### [What the exercise asks]
After locating the line that bears "Task: Click the 1e-16 y-axis tick label", restate word for word that line and the rest of the listing to its final line, excluding all pictures.

(Data for the task begins)

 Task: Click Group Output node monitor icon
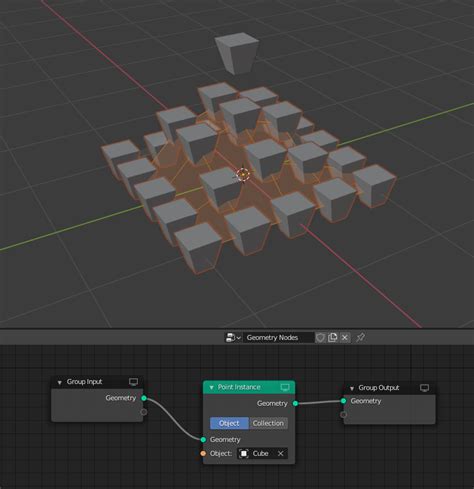coord(424,388)
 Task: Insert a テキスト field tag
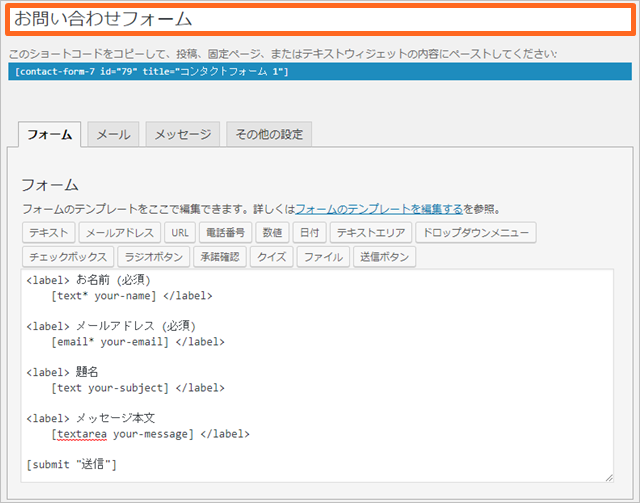tap(49, 233)
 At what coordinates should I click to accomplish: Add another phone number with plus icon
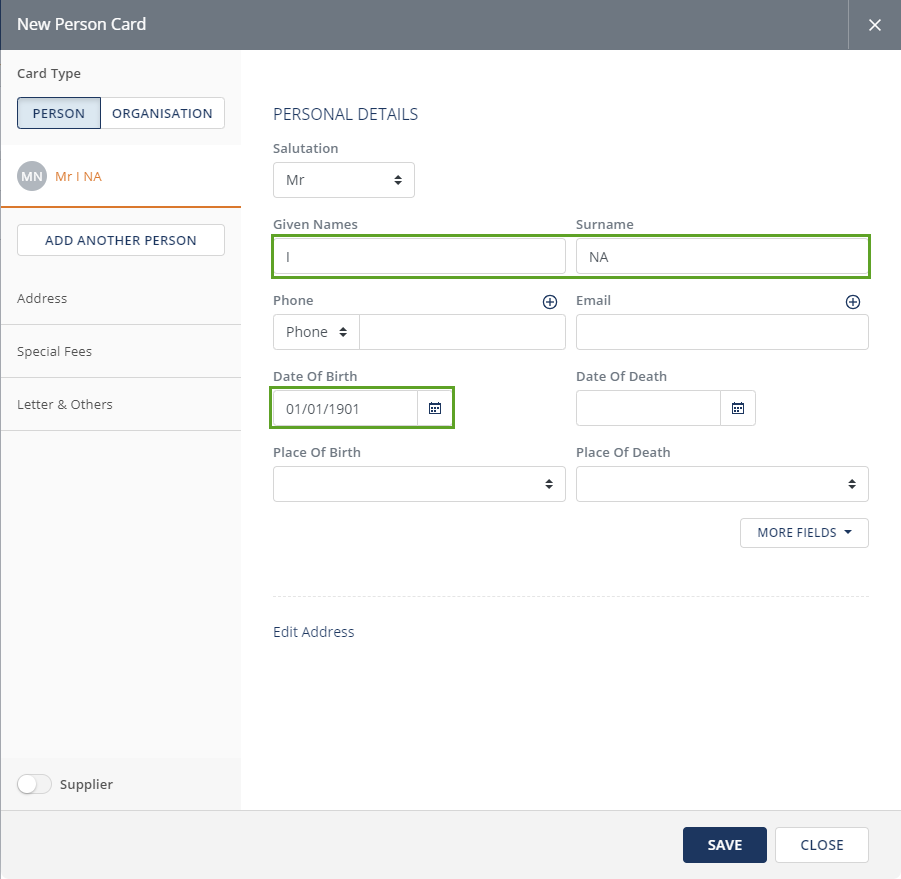(550, 302)

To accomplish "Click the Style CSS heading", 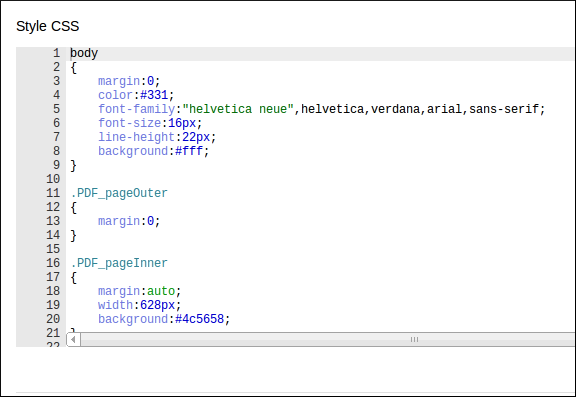I will tap(47, 26).
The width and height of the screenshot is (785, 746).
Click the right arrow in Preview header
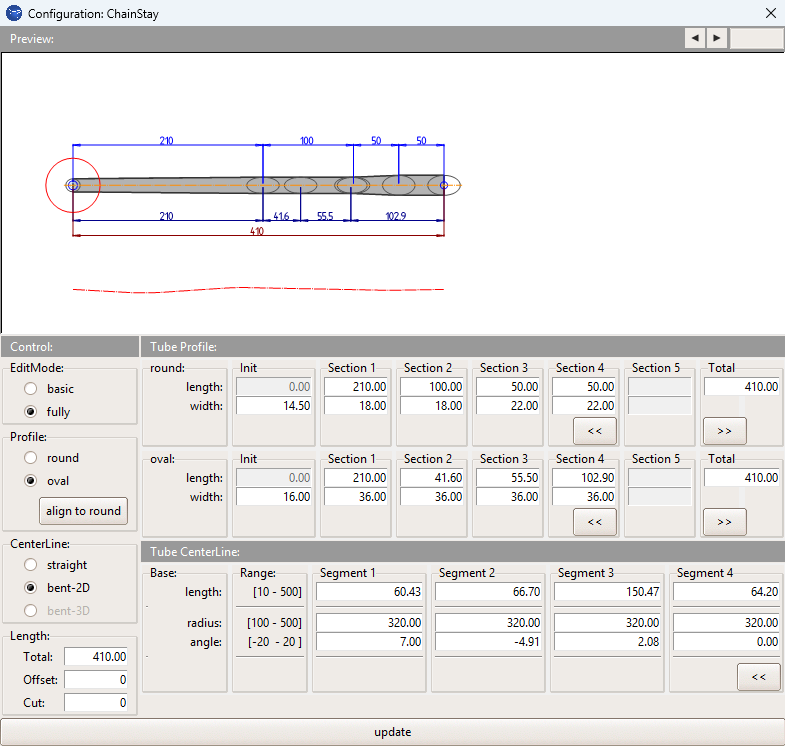tap(717, 38)
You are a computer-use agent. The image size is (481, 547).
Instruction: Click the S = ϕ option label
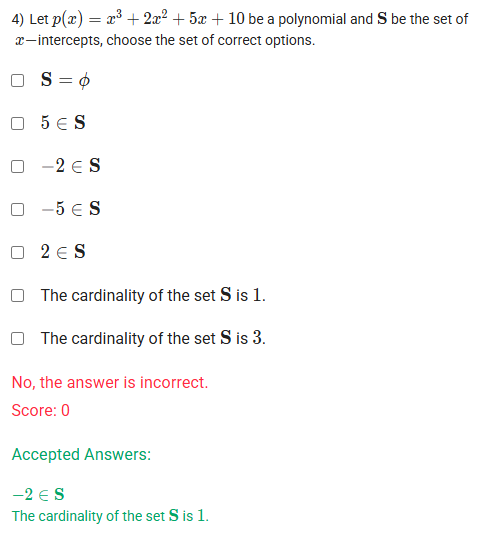[65, 80]
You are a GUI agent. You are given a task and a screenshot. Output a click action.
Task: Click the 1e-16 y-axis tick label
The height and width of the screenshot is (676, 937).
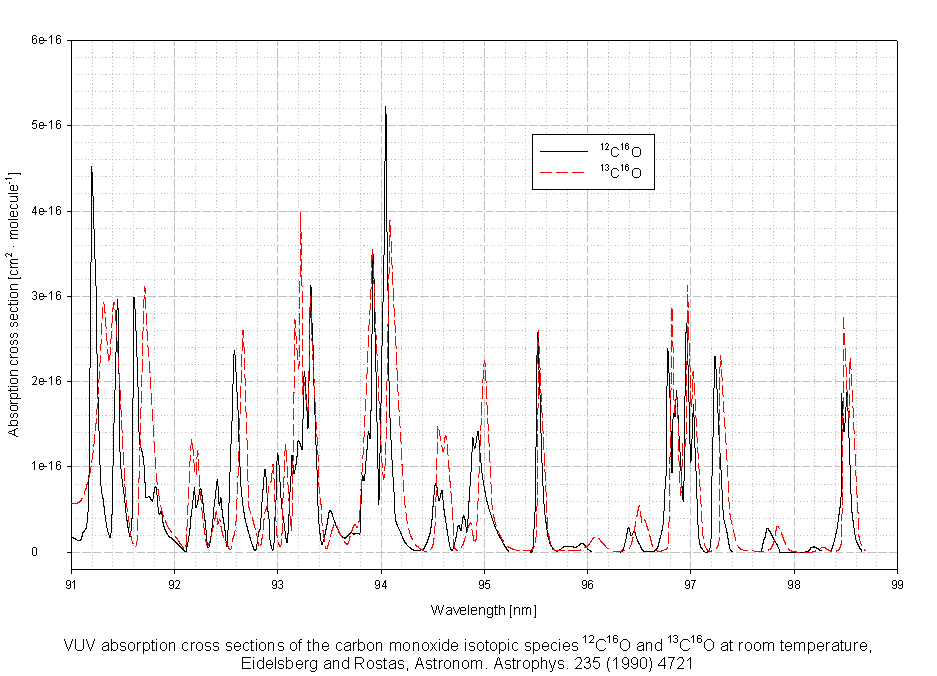pyautogui.click(x=47, y=467)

(Data for the task ends)

### [Exercise solution]
Task: Click the 1e-16 y-axis tick label
The height and width of the screenshot is (676, 937).
pyautogui.click(x=47, y=467)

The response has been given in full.